I can answer this for Sweden.
The Swedish Kingship was elective until 1544, when it became heraditory in the Wasa dynasty. The King woudl be elected at Mora Stenar by the things of Svealand, and ride in Eriksgata to the things of Västergötland and Östergötland to be confirmed as King. As the peasants were part of these things, and voted at them, the King and the noblement who supported his election (as they would often either through a position of trust or influence by wealth, debt, family etc more or less control a thing) had to interact with the local population.
During the time of the estates parliament, roughly 1450 to 1866, the peasants were represented as one of the four estates. The King woudl adress the peasants of the parliament as "Herrar Dannemän" (roughly "Misters Gentlemen", Danneman is a honourable term for a self-owning, honest honourable peasant). As the King during the Great Power era (roughly 1613-1718) usually worked with the peasant (and sometimes also the burgher and priest) estate to limit the influence of the noble estate.

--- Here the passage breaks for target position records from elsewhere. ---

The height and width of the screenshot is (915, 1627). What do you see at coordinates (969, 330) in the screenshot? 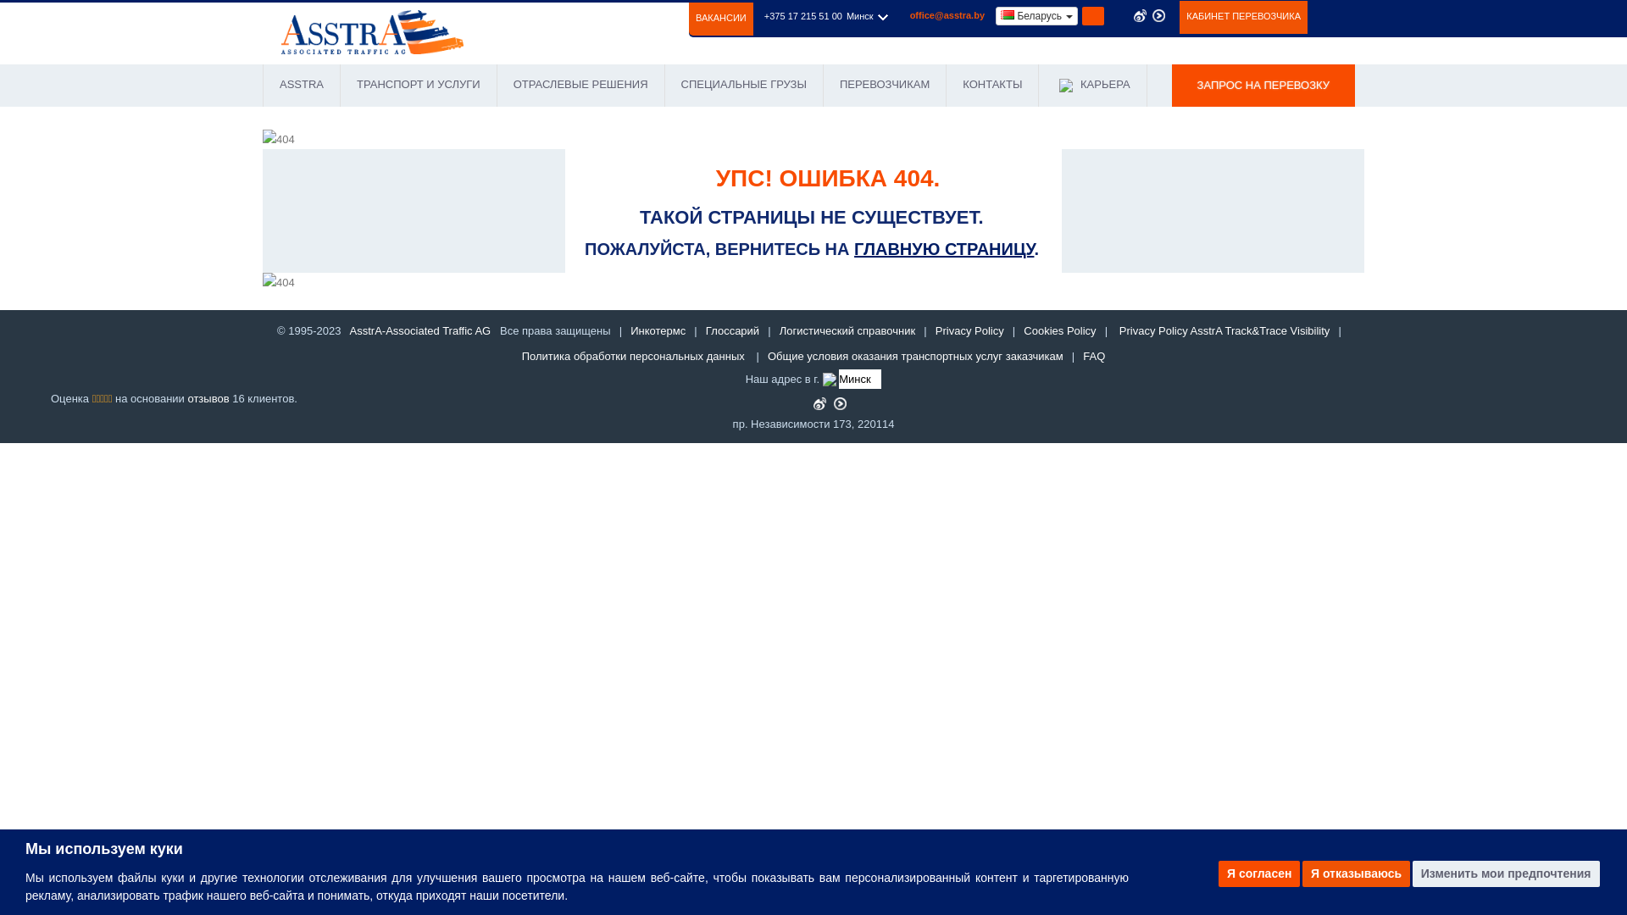
I see `'Privacy Policy'` at bounding box center [969, 330].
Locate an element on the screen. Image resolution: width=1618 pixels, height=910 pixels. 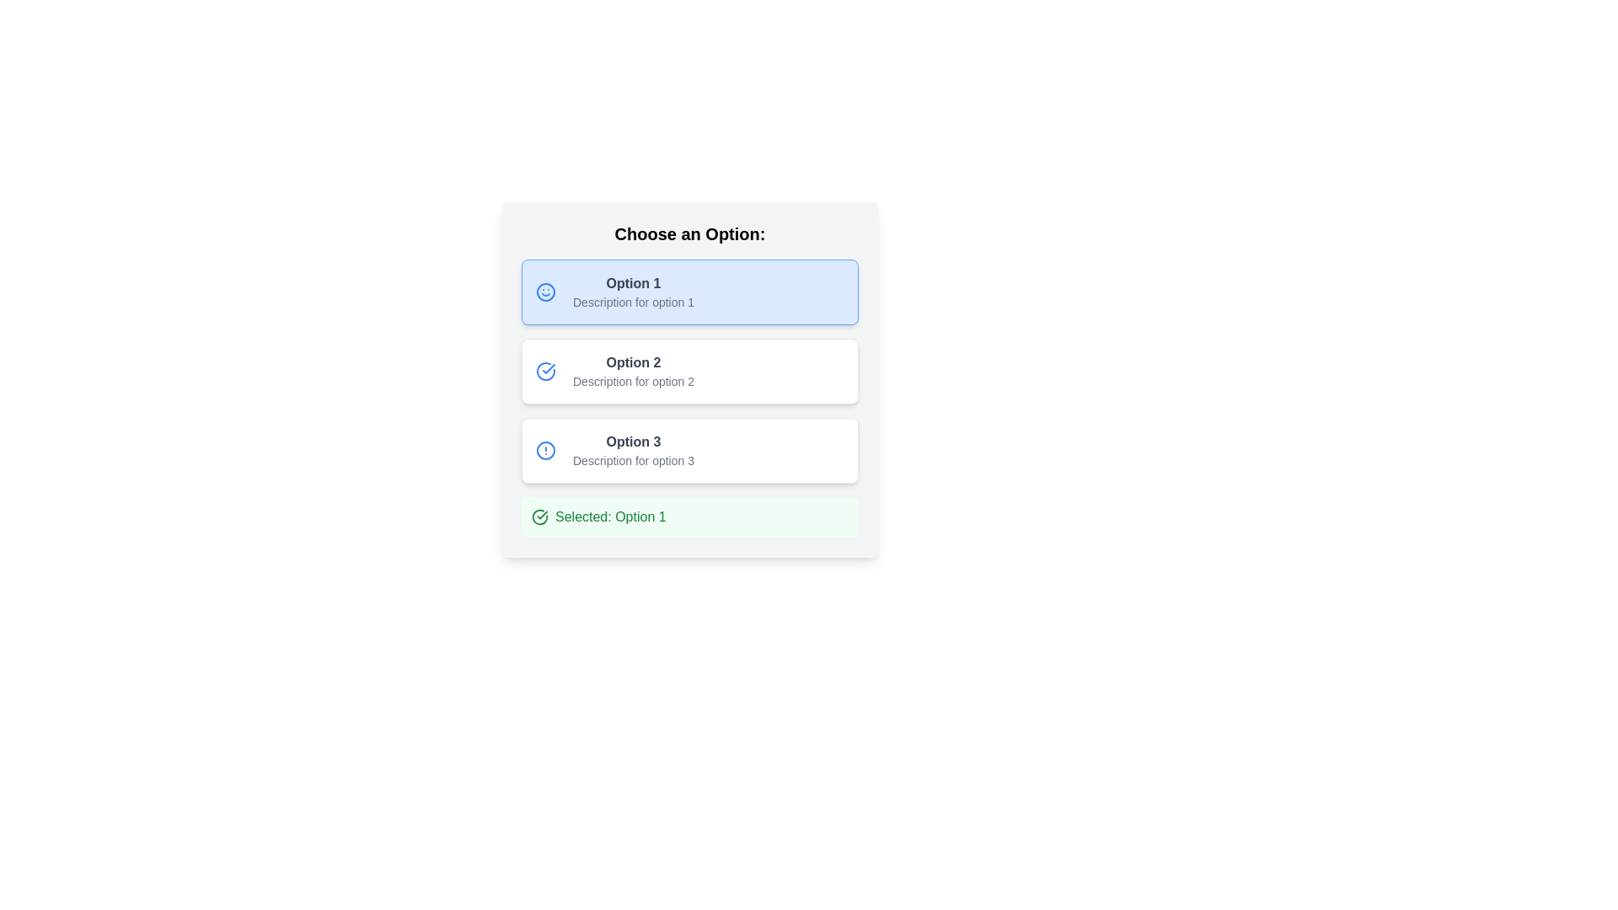
the circular vector element that symbolizes happiness, which is part of the SVG icon within the 'Option 1' button is located at coordinates (546, 292).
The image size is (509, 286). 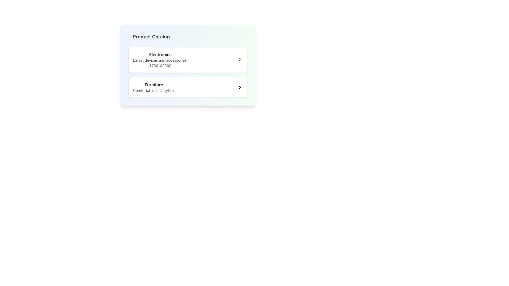 What do you see at coordinates (160, 60) in the screenshot?
I see `the first informational text block in the product catalog that provides the category name, brief description, and price range` at bounding box center [160, 60].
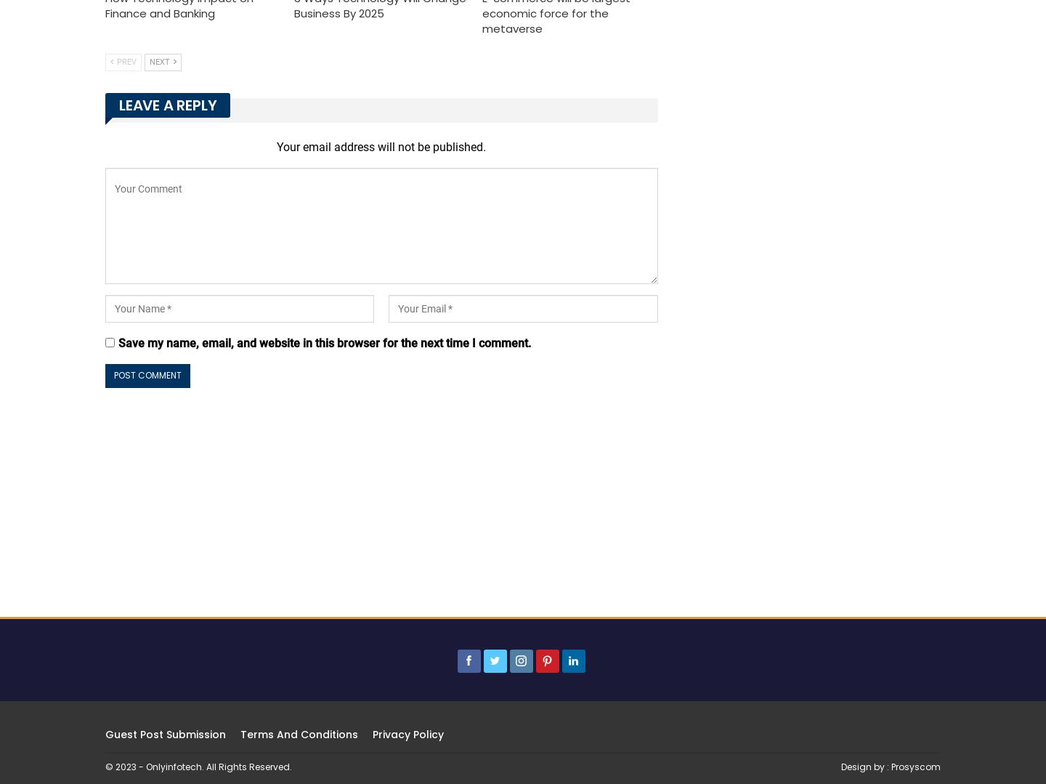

As King Karl XI organised indelningsverket, where several peasants would band together to recruit and equip a soldier instead of paying taxes, the peasants would interact, not only with the often noble officers they provided soldiers for but quite frequently the King as well. Karl XI was famous for his many quick travels and inspections of his new army system, his love of duty and anger over corruption and neglience.
There are dozens of stories (most of them probably myths, but they are still based in an idea that was prevalent at the time) of the King rewarding dutiful service and punishing corruption and neglience himself when he encountered it. One story tells of the King, arriving at a town too late when not stopping for the night at the planned location and finding inns closed and the county chief away, not expecting them until the day after. The King and his two followers then made bed next to the fountain at the square, but was roused by the night watchman, who announced that vagabonds were not allowed to sleep in ther square.
Rather than be offended, the King obeyed orders and left the town to encamp in the countryside. The dutiful watchman, who never knew he had ordered the King around, got a silver daler coin and a letter of recommendation to his superior from the King, and only then did he underastand who he had evicted from the square.
During the Darlecarlian Rebellion of 1743, when peasants from the county Dalarna took Stockholm, the King spoke to the peasant army himself urging them to turn back before they entered the city.
The majority of the Swedish nobility were not affluent enough to live off their estates and had to serve as officers and civil servants to make a living. Most peasants would interact monthly with these civil servants and officers. Self-owning farmers would interact with the tax collector, the local judge (both often lower nobility) and work with the officer of the regiment in providing his part of the soldier his rote supplied.
If the peasant had the trust of other locla peasants, he could become one of their representatives at the estates parliament, where he would interact both witht the higher nobility and meet the King.
Then again, self-owning farmers, while a plurality of men in society (between 52-62% of the people lived on self-owned land until the great land claimation in the latter half of the 1800s and the urbanisation in the 1900s), was still not the majority of the population, and decidedly middle class - if you by common people refer to the landless, the tenants, the agricultural workers and all the women of society, it was far less common.